*Information given:*
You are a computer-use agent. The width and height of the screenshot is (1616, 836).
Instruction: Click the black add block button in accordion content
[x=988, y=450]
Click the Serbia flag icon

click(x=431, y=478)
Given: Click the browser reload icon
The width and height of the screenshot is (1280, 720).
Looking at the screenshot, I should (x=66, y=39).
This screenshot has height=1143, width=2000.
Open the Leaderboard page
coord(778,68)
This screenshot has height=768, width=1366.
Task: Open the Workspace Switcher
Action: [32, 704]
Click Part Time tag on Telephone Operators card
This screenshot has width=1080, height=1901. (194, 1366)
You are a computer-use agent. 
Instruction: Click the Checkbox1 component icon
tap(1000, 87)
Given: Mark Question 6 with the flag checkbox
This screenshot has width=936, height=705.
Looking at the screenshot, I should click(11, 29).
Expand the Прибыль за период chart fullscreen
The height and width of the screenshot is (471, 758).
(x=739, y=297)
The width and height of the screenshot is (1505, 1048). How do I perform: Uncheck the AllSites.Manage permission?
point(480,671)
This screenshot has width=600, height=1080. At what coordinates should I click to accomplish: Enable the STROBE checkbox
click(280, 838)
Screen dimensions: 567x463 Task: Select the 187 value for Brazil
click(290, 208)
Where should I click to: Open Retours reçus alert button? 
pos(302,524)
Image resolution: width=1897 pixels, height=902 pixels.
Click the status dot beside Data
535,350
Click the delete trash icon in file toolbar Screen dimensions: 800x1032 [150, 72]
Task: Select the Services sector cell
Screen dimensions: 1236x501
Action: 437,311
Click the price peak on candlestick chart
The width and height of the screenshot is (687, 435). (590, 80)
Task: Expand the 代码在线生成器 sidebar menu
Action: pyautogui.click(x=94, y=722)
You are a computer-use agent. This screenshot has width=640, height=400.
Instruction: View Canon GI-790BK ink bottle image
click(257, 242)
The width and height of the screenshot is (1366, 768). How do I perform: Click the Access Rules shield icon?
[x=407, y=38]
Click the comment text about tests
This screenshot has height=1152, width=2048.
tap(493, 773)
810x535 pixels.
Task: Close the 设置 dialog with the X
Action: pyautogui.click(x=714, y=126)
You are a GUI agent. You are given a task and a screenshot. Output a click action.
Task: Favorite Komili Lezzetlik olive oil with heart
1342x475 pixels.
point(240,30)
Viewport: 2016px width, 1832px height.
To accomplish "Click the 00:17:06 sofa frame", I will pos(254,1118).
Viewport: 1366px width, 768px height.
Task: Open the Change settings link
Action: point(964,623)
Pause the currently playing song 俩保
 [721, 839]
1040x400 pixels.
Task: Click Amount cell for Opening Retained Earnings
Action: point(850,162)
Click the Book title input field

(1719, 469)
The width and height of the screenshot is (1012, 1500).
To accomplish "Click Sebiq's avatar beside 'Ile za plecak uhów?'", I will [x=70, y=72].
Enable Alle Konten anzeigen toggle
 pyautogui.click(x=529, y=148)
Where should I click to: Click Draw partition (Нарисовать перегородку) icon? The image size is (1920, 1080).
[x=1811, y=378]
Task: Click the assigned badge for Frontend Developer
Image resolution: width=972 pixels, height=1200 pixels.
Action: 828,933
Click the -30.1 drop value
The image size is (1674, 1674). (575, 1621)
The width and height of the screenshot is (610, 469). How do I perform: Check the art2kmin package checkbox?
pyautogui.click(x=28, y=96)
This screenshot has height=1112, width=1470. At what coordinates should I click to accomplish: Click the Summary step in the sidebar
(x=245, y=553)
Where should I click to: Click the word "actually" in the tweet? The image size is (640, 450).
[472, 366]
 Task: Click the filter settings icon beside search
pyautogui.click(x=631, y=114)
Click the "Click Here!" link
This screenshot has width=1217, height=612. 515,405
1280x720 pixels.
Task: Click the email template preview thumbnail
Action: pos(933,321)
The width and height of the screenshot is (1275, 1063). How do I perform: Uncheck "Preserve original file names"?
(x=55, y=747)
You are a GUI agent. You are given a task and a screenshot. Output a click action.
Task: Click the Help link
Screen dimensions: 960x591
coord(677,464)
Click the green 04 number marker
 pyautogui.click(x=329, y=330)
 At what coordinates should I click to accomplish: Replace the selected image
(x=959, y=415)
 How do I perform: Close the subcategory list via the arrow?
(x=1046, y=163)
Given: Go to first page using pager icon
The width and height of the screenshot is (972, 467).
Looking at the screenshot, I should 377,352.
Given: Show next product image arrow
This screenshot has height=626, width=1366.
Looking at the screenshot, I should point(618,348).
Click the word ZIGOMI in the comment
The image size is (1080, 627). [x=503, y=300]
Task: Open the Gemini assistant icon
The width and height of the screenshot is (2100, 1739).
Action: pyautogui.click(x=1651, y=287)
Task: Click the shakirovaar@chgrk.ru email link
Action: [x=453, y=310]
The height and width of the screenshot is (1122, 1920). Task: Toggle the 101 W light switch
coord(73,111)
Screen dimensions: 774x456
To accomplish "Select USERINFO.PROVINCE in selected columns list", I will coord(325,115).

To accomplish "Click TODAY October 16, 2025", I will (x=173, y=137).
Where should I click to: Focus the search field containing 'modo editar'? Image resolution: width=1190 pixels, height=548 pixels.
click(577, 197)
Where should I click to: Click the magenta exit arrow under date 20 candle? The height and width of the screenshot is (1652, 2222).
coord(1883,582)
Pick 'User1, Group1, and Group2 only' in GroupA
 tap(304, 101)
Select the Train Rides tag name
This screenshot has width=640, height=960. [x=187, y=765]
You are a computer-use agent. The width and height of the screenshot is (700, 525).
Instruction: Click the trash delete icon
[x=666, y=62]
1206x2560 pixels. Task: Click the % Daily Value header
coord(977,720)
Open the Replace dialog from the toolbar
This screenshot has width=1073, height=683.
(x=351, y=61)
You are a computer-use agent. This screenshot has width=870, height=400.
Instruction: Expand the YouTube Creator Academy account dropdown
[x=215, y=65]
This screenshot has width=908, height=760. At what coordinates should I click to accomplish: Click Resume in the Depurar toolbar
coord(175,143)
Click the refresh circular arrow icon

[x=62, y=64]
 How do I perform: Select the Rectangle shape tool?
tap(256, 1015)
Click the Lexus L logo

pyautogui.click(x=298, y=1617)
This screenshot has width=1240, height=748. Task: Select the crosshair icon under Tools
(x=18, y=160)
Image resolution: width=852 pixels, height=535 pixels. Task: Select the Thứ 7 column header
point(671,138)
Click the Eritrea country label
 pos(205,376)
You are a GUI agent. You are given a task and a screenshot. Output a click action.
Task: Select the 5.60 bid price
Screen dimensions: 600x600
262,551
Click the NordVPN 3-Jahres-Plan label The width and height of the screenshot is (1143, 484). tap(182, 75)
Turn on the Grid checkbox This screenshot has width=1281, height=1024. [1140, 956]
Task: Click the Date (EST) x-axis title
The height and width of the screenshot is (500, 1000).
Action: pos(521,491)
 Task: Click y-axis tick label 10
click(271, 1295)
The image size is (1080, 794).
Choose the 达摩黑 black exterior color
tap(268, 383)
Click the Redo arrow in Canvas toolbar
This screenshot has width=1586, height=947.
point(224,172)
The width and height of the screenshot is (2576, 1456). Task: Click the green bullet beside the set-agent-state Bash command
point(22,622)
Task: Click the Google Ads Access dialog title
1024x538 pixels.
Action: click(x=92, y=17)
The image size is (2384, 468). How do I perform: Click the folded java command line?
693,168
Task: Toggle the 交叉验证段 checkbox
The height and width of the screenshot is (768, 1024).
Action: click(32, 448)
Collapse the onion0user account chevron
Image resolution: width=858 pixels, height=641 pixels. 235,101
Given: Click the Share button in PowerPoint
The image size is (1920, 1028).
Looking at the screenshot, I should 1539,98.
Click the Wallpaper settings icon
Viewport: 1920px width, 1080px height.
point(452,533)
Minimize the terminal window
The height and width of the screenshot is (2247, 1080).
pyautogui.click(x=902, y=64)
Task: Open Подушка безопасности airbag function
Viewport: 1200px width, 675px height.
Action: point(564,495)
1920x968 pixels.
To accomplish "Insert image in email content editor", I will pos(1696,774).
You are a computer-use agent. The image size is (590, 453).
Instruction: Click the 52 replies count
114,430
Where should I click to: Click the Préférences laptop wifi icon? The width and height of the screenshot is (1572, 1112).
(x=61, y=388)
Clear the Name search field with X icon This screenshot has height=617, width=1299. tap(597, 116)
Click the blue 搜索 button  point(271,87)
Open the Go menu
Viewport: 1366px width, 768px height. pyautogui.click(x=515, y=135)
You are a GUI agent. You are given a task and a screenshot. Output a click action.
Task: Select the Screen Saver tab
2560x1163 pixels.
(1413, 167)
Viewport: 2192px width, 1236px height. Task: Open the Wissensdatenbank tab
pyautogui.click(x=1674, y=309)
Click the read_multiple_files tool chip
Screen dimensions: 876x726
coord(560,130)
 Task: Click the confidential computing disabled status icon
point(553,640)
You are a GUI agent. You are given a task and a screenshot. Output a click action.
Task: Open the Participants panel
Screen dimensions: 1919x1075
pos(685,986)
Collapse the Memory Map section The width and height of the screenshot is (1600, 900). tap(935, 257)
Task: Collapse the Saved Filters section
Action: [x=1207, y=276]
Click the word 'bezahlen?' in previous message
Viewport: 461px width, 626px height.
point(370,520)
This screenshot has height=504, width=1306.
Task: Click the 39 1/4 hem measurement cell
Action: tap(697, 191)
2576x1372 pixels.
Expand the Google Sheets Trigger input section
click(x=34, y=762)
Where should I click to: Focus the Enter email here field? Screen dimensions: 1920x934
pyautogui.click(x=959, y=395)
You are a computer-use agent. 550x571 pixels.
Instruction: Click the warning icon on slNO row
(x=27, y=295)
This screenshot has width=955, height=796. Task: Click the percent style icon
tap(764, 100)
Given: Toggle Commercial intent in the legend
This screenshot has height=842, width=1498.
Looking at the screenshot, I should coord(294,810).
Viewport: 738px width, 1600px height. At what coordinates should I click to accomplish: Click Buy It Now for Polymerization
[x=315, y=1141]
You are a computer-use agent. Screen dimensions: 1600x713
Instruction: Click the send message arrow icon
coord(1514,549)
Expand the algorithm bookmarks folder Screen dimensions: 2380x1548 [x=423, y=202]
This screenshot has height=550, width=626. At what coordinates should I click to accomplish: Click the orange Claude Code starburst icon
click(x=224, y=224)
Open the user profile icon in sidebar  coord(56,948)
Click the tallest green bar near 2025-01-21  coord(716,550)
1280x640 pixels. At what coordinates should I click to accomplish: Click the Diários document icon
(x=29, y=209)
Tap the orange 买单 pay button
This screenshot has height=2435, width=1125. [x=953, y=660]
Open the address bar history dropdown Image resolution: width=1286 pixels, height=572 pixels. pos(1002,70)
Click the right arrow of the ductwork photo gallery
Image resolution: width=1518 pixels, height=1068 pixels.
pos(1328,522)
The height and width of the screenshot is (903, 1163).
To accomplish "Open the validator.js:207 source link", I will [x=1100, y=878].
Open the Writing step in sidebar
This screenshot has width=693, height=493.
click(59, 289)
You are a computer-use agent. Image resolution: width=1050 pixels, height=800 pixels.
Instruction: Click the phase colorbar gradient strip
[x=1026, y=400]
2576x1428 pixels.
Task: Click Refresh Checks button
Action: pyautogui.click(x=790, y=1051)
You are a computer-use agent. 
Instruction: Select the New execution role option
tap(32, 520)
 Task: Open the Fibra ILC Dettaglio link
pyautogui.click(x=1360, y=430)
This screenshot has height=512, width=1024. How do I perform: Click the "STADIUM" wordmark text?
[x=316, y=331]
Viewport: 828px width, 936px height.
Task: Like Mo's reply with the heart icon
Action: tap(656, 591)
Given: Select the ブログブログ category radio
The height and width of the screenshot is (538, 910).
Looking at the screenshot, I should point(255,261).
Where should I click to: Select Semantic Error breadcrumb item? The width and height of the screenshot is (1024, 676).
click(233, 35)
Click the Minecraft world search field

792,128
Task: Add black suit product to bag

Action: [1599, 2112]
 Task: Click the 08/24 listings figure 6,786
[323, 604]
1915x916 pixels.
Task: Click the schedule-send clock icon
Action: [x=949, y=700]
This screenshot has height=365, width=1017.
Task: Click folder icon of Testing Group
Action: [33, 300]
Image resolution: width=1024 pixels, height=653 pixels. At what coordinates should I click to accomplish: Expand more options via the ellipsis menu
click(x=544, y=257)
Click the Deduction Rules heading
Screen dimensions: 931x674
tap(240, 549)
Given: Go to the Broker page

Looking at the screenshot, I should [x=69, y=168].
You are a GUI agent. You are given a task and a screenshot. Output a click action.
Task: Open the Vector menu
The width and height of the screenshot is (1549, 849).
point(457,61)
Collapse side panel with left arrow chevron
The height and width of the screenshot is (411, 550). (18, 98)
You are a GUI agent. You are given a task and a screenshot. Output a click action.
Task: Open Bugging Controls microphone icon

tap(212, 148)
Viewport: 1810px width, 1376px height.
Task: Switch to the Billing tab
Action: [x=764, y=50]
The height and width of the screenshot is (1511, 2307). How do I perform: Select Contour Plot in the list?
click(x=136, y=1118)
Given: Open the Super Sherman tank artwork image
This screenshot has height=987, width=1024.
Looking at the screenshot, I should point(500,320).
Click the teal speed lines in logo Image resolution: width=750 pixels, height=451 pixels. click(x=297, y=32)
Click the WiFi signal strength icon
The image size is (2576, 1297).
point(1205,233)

*Request:*
Copy the records from the beginning through the line containing "Action: 437,311", inclusive, swapping "Serbia" for "Croatia" and leaving everything else unchanged.

*Solution to the problem:*
You are a computer-use agent. The width and height of the screenshot is (1616, 836).
Instruction: Click the black add block button in accordion content
[x=988, y=450]
Click the Croatia flag icon

click(x=431, y=478)
Given: Click the browser reload icon
The width and height of the screenshot is (1280, 720).
Looking at the screenshot, I should (x=66, y=39).
This screenshot has height=1143, width=2000.
Open the Leaderboard page
coord(778,68)
This screenshot has height=768, width=1366.
Task: Open the Workspace Switcher
Action: [32, 704]
Click Part Time tag on Telephone Operators card
This screenshot has width=1080, height=1901. (194, 1366)
You are a computer-use agent. 
Instruction: Click the Checkbox1 component icon
tap(1000, 87)
Given: Mark Question 6 with the flag checkbox
This screenshot has width=936, height=705.
Looking at the screenshot, I should click(11, 29).
Expand the Прибыль за период chart fullscreen
The height and width of the screenshot is (471, 758).
(x=739, y=297)
The width and height of the screenshot is (1505, 1048). How do I perform: Uncheck the AllSites.Manage permission?
point(480,671)
This screenshot has width=600, height=1080. At what coordinates should I click to accomplish: Enable the STROBE checkbox
click(280, 838)
Screen dimensions: 567x463 Task: Select the 187 value for Brazil
click(290, 208)
Where should I click to: Open Retours reçus alert button? 
pos(302,524)
Image resolution: width=1897 pixels, height=902 pixels.
Click the status dot beside Data
535,350
Click the delete trash icon in file toolbar Screen dimensions: 800x1032 [150, 72]
Task: Select the Services sector cell
Screen dimensions: 1236x501
Action: 437,311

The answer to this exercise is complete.